__Stated exercise__
Repeat the listing starting with the line with "You are a GUI agent. The screenshot is 1326×720." and going on through the line with "Käyttöehdot (617, 1226)", with "Return to homepage" swapped for "Back to home" and nothing else changed. Leave out the pictures.

------ Dataset records ------

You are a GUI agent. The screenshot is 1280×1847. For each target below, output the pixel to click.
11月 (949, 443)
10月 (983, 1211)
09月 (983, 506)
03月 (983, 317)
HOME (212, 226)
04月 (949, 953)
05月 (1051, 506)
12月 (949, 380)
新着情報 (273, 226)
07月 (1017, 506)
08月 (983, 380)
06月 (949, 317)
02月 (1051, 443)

------
------ Dataset records ------

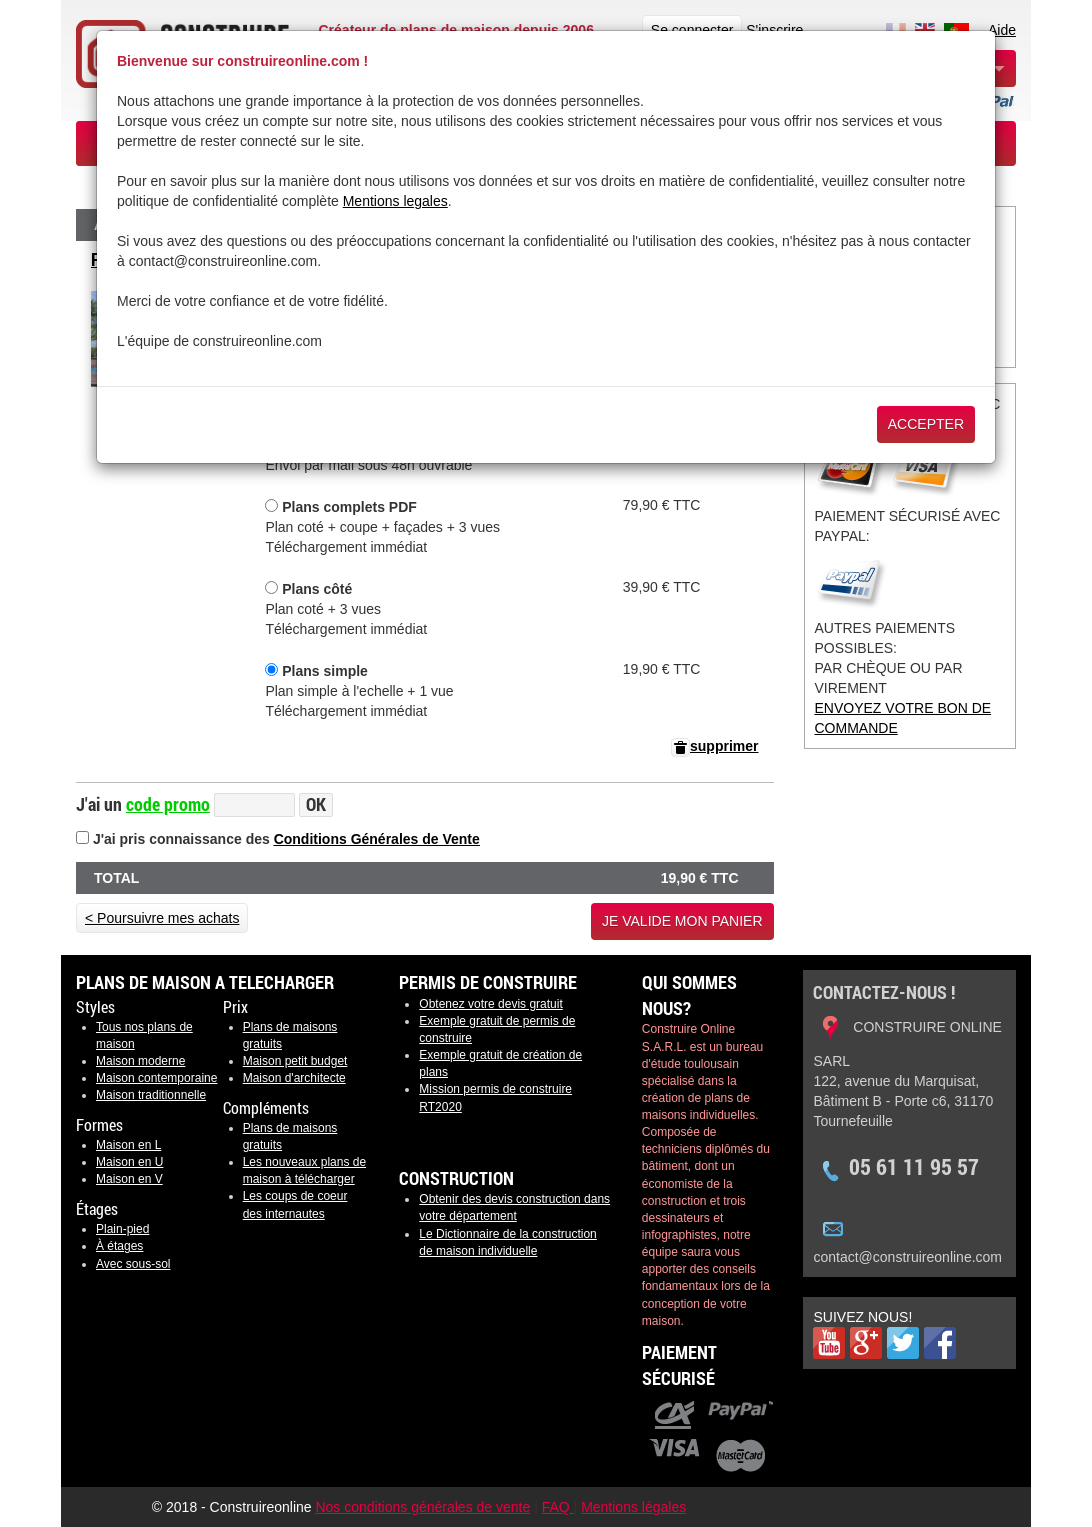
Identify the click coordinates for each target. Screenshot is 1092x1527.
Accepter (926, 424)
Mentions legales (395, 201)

------
------ Dataset records ------

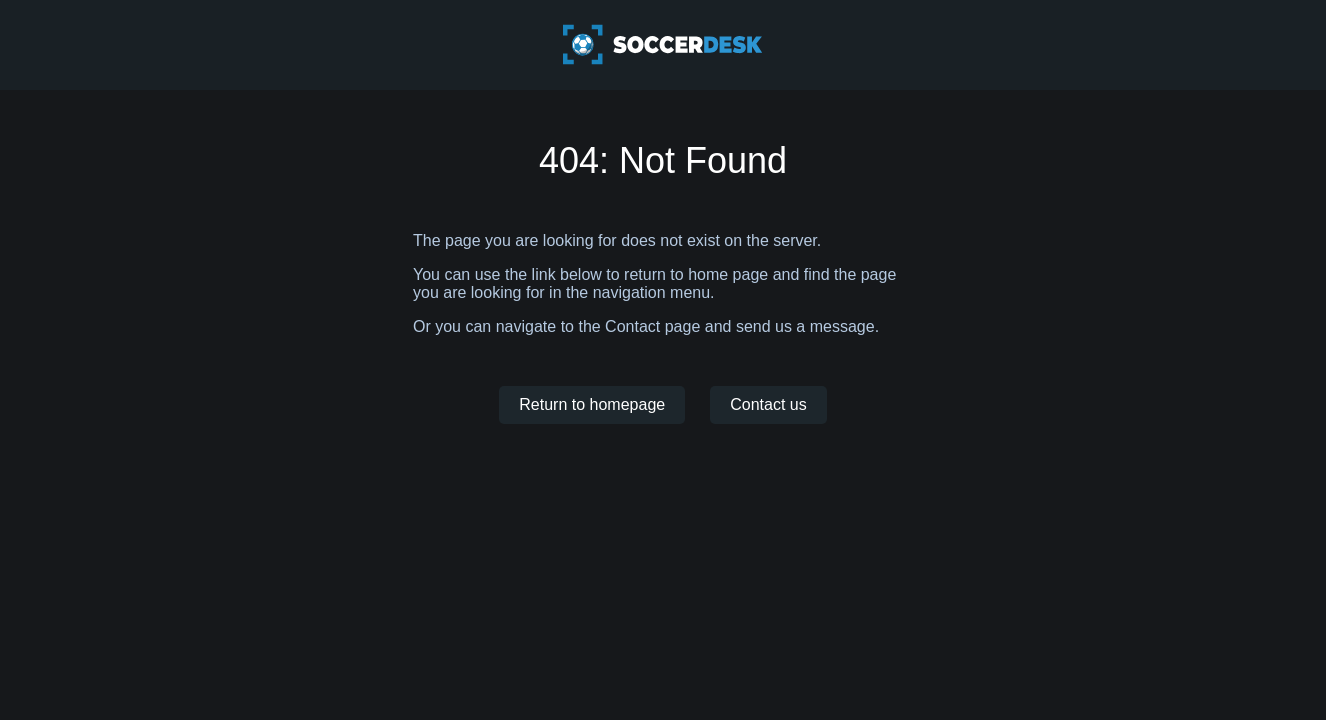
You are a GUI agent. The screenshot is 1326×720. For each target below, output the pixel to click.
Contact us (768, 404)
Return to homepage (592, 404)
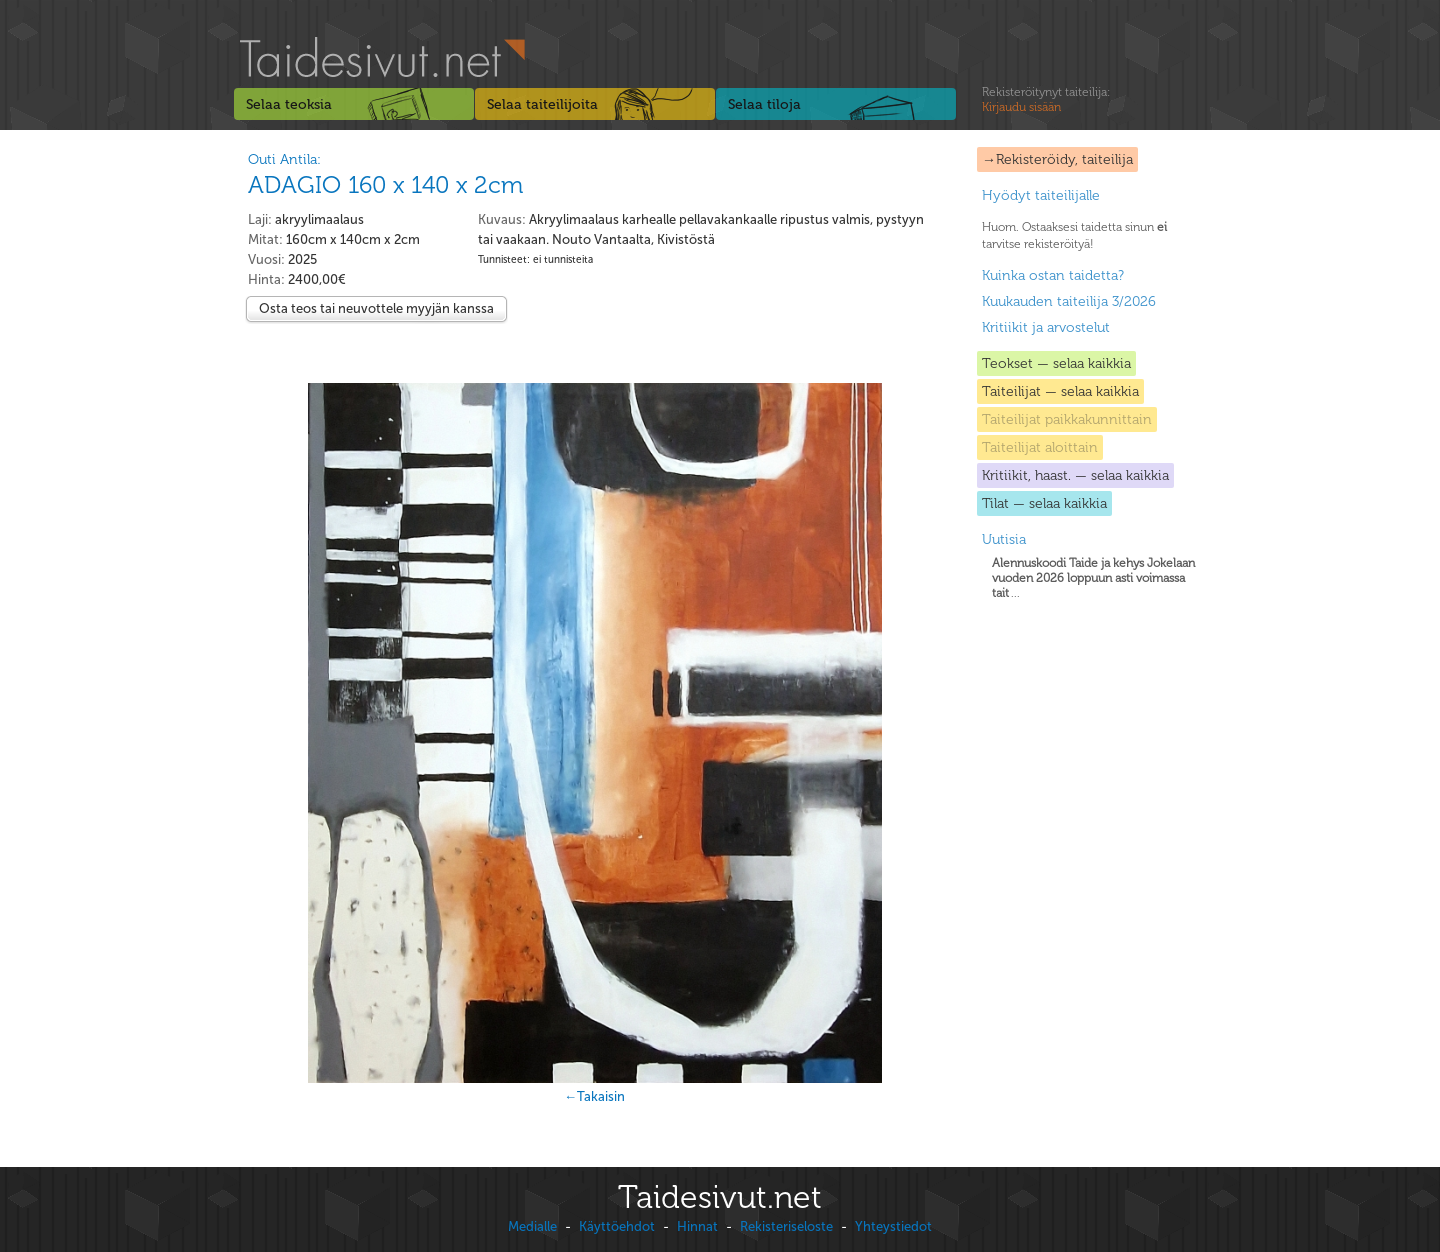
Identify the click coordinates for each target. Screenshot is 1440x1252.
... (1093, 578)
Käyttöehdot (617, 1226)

------

__Finished answer__
You are a GUI agent. The screenshot is 1326×720. For each target below, output the pixel to click.
Contact us (768, 404)
Back to home (592, 404)
Identify the click coordinates for each target. Screenshot is 1440x1252.
... (1093, 578)
Käyttöehdot (617, 1226)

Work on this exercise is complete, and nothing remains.